1. 24

  2. 10

    I don’t really understand what the author dislikes about the pthread API. It’s easier to bind than straight macros and safer than strings. What I really dislike about the string solution is: what do I do during typos? Does it ignore the error? Does it abort? If it aborts then how do I guarantee I’ve tested that path? C has so few guarantees and a string interface gives up any of the ones that might be useful.

    My personal preference would be:

    tame(tame_stdio() | tame_cmsg() | tame_getpw() | tame_proc() | tame_dns(), NULL);

    It’s the same as the first example except the macro values are behind functions, which makes it easier to bind. I wish all APIs put their macros behind functions.

    1. 5

      Using APIs like pthread_create makes me think I’m programming a bytecode interpreter by hand. Each call is like emit_opcode(LOAD); emit_opcode(STORE); … Take a look at the posix_spawn API sometime. It really is a mini program that you have to write, emitting one operation at a time. If I’m going to write a program, I’d rather work with something higher level.

      1. 9

        If I’m going to write a program, I’d rather work with something higher level.
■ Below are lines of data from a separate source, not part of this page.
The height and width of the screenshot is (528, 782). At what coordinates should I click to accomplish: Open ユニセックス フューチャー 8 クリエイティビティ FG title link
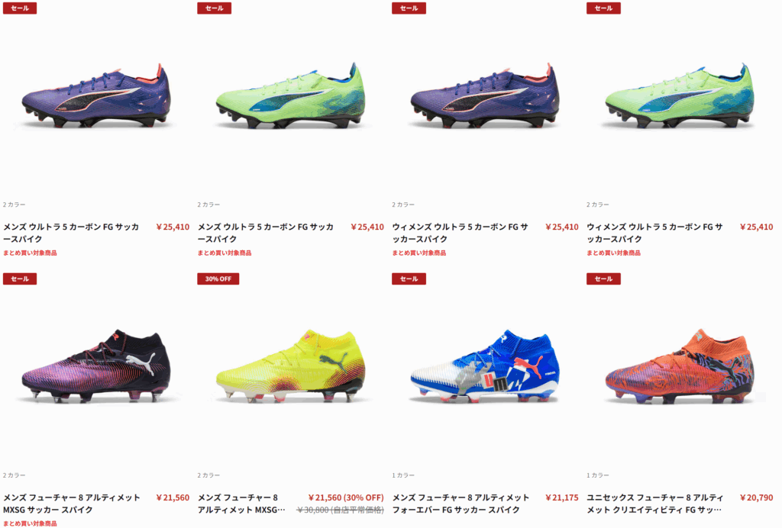tap(654, 504)
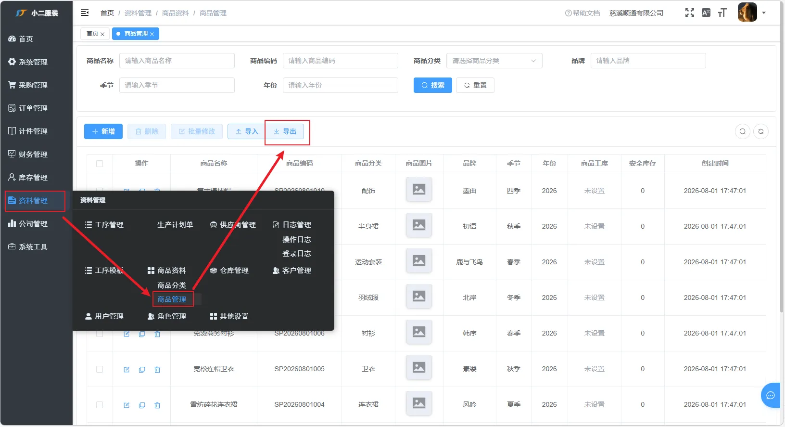Click the round search toggle icon above table
785x427 pixels.
pyautogui.click(x=743, y=131)
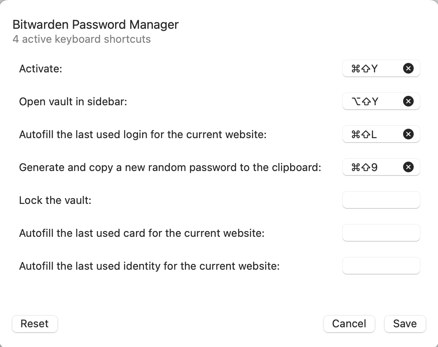The image size is (438, 347).
Task: Click the Activate shortcut field showing ⌘⇧Y
Action: click(370, 69)
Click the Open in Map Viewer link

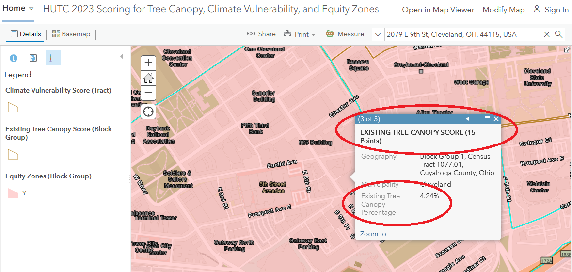(438, 10)
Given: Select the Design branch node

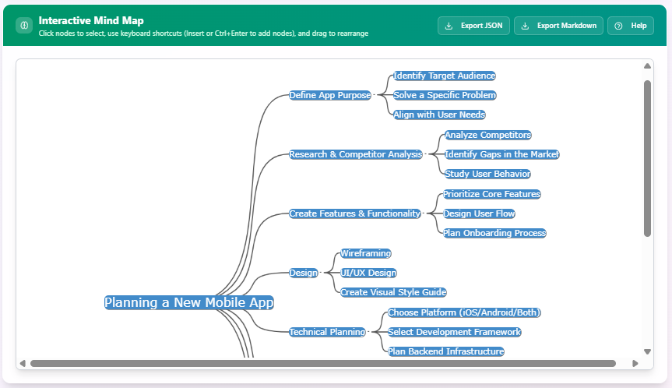Looking at the screenshot, I should coord(304,273).
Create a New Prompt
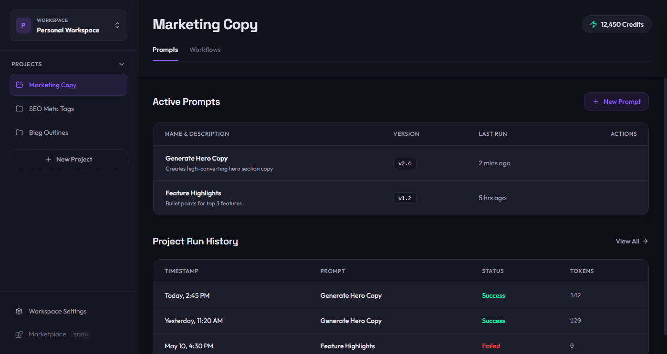The width and height of the screenshot is (667, 354). pyautogui.click(x=616, y=101)
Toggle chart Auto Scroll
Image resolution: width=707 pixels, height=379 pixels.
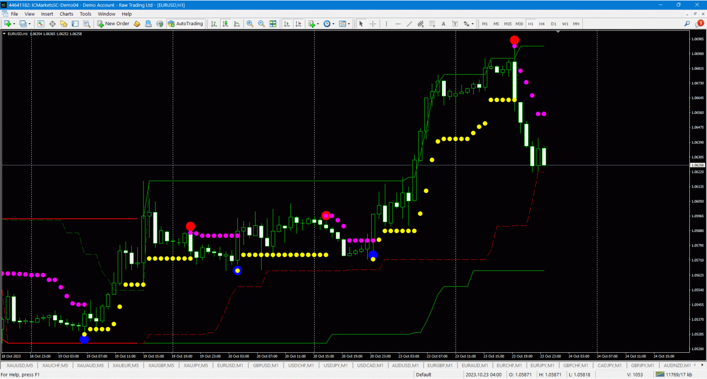click(x=287, y=24)
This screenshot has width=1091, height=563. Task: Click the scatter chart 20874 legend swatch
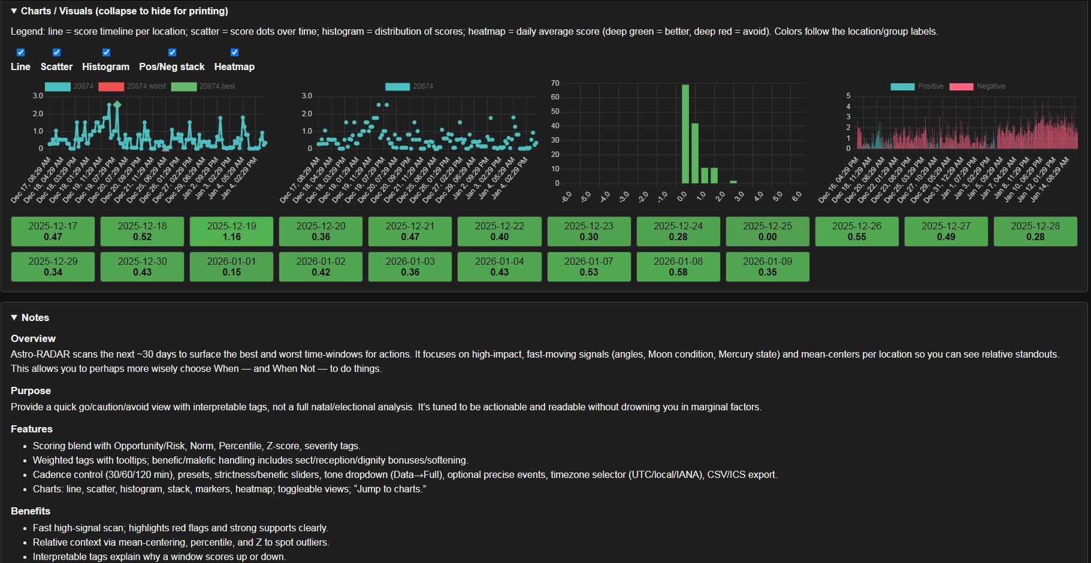(397, 86)
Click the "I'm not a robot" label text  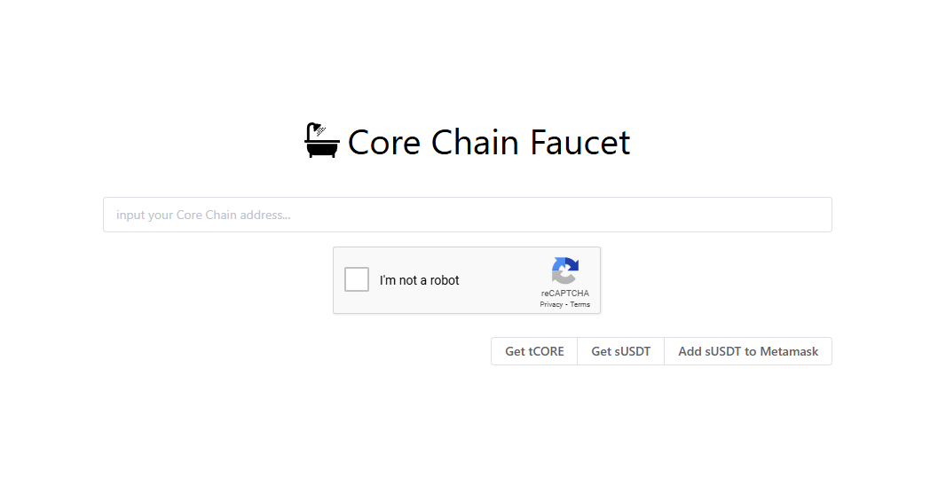pos(419,280)
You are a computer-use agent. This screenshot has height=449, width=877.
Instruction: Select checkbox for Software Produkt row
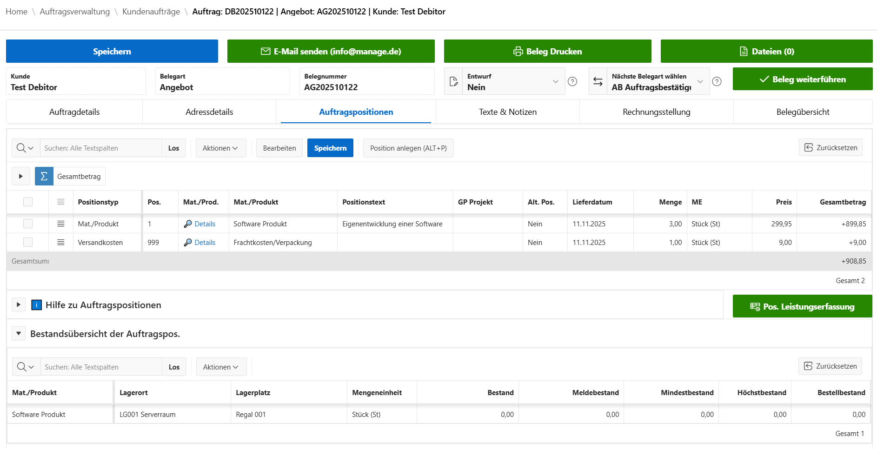tap(28, 224)
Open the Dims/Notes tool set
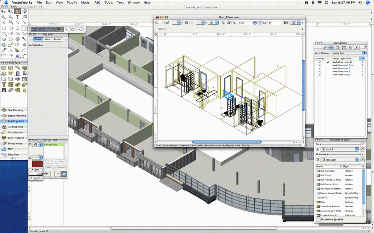The image size is (374, 233). (15, 144)
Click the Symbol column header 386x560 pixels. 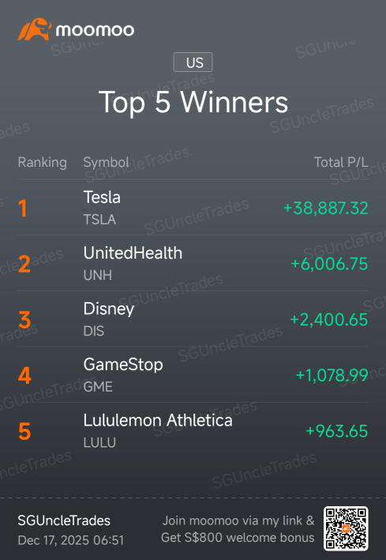106,162
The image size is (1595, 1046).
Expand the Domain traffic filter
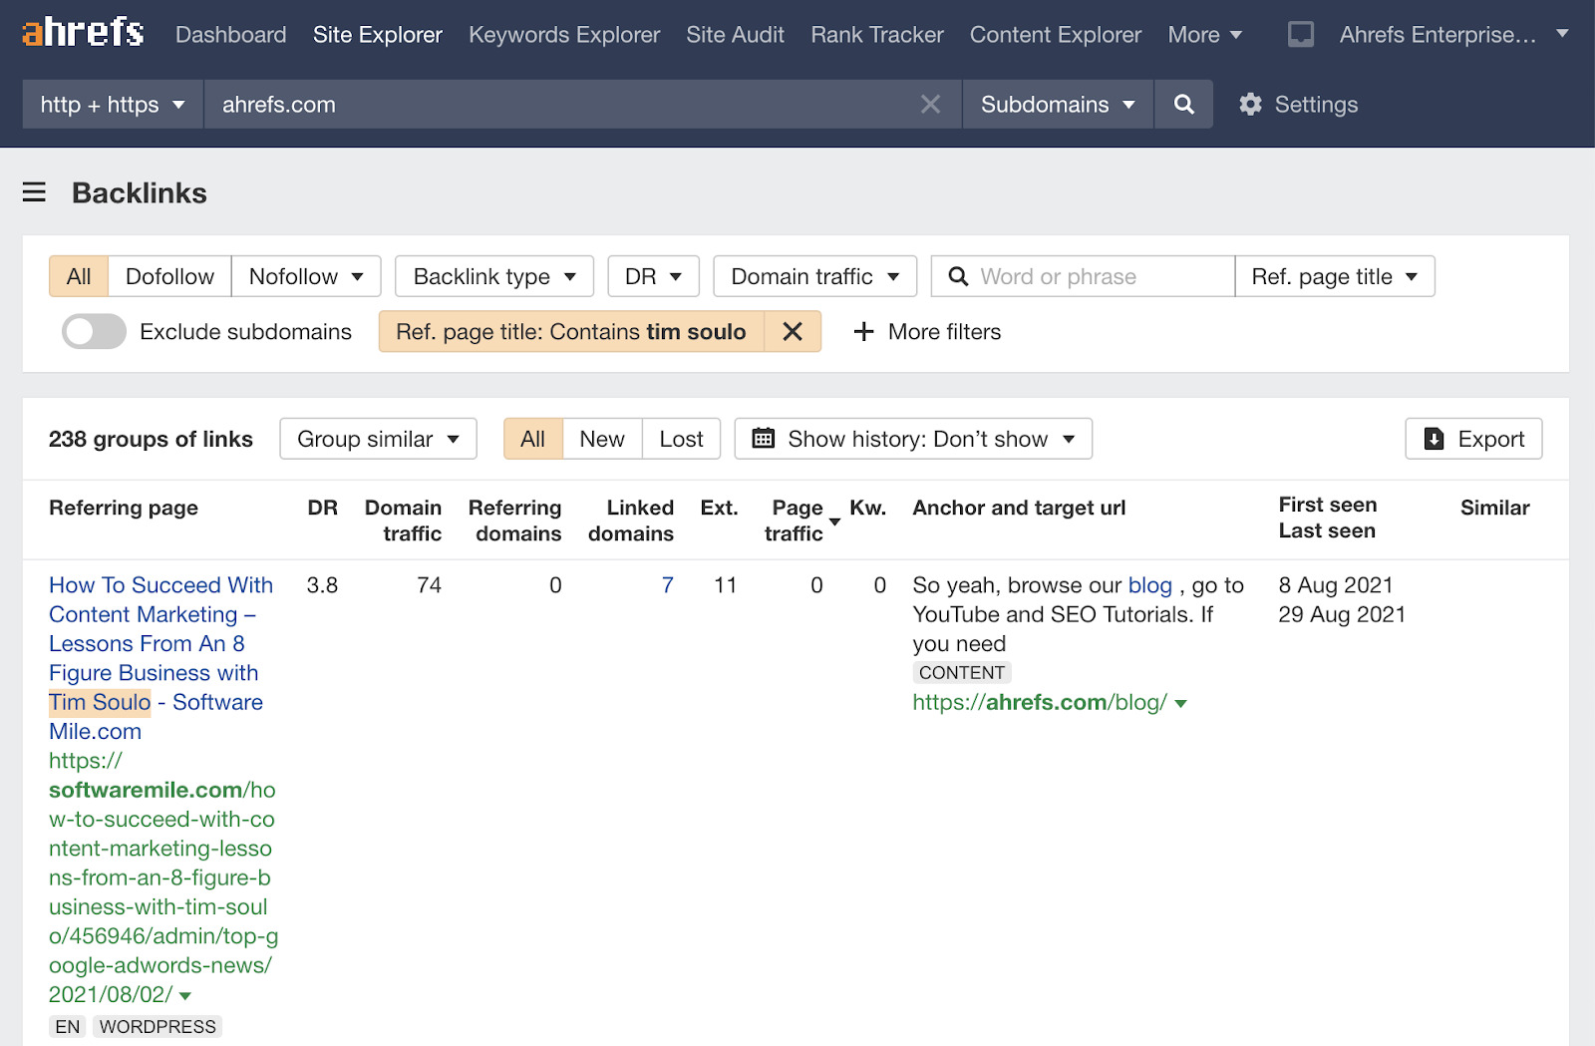pyautogui.click(x=814, y=276)
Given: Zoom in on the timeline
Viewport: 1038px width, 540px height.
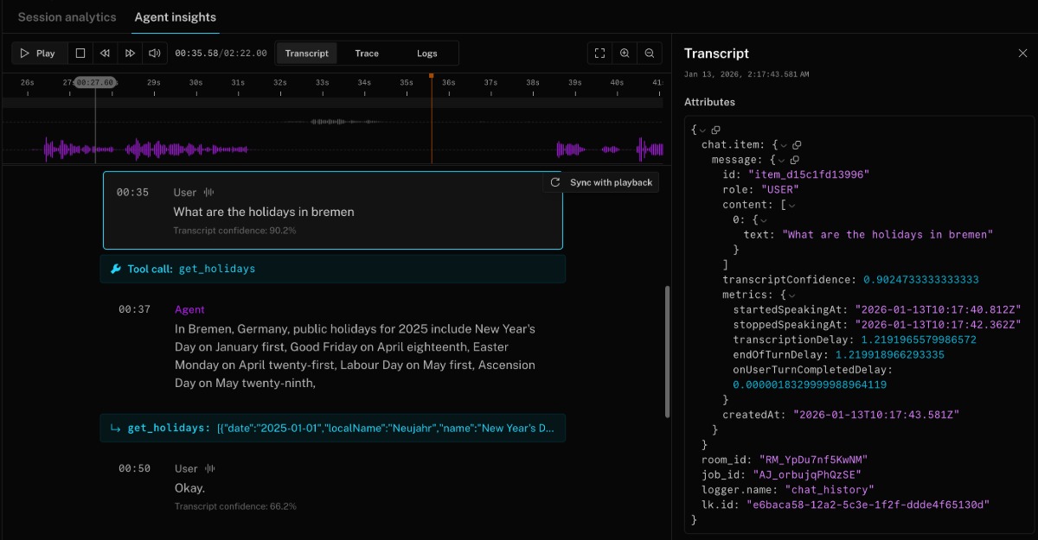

        Let’s not kid ourselves, though: you’re writing in C. You’re high level as a mouse is relative to an insect. The pthread interface is explicit and about as secure as you can hope for in C. The string interface, on the other hand, is building a small interpreted language into a function call. Going from taking some opaque type to a pointer, which could contain invalid code in this interpreted language. The interpreter is now a security vulnerability and constructing a proper one of these dynamically is an attack target. And this, for what? Saving a few keystrokes in a language that is already not very expressive and insecure? I just don’t see the win.

        1. 3

          Oh, I don’t think you should use it if you don’t like it. I happened to be thinking about it, and it seemed like something many people had never even considered.

          1. 9

            Oh, I don’t think you should use it if you don’t like it.

            Given that I think it drastically and unnecessarily increases the attack surface of an API, I’m more concerned with other people using it :)

            1. 5

              This is a good point, but it bears some further exploration. What does it mean to attack the API and who’s going to do it?

              Both the pthread and glx examples would run at the same privilege level as the calling code. The programmer can only hurt themselves.

              If you are concerned that a naughty user will provide the program with a malformed input to pthread create I think you should be more worried that your current design apparently allows an attacker to pick their own stack size.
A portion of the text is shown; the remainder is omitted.